#### Given information:
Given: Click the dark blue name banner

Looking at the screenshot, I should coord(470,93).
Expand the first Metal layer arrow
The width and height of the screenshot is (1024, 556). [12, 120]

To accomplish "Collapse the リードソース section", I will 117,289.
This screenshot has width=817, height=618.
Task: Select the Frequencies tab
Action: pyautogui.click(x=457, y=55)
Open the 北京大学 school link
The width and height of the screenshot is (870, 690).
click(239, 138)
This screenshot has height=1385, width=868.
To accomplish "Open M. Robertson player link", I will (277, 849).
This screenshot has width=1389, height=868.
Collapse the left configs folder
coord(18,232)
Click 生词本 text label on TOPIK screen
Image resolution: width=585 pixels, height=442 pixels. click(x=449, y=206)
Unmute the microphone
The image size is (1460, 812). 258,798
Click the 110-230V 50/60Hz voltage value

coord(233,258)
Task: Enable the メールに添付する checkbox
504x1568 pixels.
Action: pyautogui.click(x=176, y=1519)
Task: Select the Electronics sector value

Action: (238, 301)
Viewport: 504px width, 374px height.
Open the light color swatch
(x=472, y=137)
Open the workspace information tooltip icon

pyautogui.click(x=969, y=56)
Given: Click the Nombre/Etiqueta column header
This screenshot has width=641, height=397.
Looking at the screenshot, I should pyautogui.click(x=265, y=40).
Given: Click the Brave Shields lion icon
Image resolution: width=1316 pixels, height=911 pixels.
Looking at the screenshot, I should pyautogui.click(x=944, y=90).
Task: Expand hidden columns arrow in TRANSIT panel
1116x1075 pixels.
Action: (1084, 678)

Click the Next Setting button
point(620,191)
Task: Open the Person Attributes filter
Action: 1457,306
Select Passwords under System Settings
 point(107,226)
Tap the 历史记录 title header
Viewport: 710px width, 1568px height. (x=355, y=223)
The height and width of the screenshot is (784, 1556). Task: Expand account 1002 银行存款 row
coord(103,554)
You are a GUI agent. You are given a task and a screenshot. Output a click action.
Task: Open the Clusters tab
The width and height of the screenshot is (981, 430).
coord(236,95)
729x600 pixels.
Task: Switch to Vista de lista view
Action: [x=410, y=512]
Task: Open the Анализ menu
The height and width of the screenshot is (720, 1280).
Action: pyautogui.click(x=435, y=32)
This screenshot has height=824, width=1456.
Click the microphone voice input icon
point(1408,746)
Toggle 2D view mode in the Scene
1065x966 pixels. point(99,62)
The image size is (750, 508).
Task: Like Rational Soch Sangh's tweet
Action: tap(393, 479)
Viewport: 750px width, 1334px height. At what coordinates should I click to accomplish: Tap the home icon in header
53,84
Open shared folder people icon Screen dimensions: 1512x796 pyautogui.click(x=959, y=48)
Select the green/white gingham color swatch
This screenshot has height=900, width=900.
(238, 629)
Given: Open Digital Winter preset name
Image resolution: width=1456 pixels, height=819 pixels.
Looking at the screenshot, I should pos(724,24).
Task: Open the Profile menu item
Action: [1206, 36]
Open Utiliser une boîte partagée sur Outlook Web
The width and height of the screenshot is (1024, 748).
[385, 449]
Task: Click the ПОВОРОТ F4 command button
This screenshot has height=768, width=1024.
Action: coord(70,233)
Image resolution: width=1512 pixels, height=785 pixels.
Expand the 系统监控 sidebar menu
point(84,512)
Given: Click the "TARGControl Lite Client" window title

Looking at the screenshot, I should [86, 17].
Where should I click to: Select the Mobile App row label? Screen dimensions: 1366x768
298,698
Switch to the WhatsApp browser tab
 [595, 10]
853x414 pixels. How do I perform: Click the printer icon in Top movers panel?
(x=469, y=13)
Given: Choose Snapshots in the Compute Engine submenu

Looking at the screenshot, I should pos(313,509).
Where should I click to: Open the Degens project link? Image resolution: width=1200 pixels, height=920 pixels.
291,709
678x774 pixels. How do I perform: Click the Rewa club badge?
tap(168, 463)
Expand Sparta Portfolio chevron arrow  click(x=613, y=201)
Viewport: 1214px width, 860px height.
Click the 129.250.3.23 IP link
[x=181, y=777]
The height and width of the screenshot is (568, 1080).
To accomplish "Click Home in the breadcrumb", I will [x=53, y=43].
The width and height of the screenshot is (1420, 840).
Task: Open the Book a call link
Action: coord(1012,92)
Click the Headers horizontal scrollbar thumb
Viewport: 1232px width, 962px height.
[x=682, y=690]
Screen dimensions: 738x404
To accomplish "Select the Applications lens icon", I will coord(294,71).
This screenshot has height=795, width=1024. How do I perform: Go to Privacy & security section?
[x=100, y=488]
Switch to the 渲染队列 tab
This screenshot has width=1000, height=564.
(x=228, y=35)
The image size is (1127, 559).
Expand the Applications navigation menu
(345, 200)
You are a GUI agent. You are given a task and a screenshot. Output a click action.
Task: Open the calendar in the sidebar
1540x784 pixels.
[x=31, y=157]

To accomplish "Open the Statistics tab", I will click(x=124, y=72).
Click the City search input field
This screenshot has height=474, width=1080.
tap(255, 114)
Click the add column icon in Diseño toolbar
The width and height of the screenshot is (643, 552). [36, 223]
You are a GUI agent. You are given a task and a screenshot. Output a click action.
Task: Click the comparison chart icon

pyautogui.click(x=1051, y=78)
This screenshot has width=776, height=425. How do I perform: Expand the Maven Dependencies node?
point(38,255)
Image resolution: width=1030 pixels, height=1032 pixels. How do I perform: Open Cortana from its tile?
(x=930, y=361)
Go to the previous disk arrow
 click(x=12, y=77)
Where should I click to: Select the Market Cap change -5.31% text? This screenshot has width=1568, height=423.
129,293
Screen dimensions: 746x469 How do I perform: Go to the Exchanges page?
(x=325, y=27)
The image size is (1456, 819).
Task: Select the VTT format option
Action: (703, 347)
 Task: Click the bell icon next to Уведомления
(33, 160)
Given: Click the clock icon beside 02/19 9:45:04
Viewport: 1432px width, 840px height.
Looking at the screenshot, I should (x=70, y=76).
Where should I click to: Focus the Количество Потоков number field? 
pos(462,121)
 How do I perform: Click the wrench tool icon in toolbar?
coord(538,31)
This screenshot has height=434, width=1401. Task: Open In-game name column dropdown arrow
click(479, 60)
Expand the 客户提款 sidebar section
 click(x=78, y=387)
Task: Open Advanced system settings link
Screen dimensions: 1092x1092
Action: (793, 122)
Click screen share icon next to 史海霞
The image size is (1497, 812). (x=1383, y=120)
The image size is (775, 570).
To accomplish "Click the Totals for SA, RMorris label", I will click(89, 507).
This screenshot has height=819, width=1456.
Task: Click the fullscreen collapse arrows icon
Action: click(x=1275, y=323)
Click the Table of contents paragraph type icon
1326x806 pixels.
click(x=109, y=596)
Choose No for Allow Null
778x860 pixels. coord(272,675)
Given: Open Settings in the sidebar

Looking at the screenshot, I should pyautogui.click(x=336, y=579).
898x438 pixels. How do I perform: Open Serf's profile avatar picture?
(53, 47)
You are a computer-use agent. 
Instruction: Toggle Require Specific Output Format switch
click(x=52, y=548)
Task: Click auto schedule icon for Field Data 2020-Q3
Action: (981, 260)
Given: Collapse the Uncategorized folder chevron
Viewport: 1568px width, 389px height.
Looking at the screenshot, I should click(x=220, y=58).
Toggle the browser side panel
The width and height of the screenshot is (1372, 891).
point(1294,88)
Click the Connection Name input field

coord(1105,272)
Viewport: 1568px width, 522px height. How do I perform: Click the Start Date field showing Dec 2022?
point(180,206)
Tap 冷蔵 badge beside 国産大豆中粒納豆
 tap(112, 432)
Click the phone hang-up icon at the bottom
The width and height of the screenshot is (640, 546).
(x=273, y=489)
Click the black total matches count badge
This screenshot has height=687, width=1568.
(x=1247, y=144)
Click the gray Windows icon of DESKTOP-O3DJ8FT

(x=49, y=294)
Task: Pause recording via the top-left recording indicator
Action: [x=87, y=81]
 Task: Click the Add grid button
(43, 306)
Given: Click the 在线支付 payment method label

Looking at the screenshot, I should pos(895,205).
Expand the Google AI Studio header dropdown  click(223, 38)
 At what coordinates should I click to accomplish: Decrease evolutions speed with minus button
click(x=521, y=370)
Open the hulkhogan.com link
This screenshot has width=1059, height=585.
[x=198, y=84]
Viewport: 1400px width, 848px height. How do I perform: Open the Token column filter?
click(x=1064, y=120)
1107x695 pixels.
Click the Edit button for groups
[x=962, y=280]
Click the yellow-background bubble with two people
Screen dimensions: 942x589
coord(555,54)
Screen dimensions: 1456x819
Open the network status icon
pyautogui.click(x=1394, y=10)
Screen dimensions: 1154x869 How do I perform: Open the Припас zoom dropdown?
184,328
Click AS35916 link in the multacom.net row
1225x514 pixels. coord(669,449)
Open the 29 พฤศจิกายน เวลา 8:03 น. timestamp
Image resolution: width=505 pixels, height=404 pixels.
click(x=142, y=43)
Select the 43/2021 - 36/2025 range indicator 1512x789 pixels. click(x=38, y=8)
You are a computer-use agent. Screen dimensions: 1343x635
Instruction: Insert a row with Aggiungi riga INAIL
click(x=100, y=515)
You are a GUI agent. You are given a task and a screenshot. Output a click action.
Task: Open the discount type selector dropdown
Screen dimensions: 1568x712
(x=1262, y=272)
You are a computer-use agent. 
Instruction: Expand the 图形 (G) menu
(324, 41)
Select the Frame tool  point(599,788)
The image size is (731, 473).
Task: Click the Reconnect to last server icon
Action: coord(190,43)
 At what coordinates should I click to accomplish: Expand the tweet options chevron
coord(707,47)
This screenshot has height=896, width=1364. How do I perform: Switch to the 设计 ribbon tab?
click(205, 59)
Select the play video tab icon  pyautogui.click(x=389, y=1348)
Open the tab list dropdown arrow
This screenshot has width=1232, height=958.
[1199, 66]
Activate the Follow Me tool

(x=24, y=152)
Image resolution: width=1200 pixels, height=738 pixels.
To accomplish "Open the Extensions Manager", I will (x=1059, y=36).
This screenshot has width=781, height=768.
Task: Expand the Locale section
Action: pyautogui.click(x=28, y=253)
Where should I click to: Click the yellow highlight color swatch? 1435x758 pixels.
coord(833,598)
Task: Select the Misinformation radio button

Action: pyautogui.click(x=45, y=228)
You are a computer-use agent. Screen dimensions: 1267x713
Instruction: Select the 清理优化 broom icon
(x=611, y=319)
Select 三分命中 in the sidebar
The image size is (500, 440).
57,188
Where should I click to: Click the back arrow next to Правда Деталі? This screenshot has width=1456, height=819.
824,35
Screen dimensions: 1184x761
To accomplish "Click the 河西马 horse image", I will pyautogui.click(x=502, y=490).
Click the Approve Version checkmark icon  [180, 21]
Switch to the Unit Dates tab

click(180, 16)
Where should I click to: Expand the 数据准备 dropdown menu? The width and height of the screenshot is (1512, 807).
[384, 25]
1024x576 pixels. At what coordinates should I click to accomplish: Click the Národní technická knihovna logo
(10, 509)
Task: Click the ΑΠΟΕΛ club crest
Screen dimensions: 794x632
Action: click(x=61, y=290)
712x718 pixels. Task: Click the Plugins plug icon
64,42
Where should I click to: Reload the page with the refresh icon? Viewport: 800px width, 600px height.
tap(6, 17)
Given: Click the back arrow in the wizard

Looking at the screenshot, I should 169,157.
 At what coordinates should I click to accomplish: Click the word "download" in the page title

#### What to produce:
Write out the material from the line containing "Task: Open Advanced system settings link" through the line containing "should pyautogui.click(x=336, y=579).", reproducing each line exactly.

#### Output for this exercise:
Task: Open Advanced system settings link
Screen dimensions: 1092x1092
Action: (793, 122)
Click screen share icon next to 史海霞
The image size is (1497, 812). (x=1383, y=120)
The image size is (775, 570).
To accomplish "Click the Totals for SA, RMorris label", I will click(89, 507).
This screenshot has height=819, width=1456.
Task: Click the fullscreen collapse arrows icon
Action: click(x=1275, y=323)
Click the Table of contents paragraph type icon
1326x806 pixels.
click(x=109, y=596)
Choose No for Allow Null
778x860 pixels. coord(272,675)
Given: Open Settings in the sidebar

Looking at the screenshot, I should pyautogui.click(x=336, y=579).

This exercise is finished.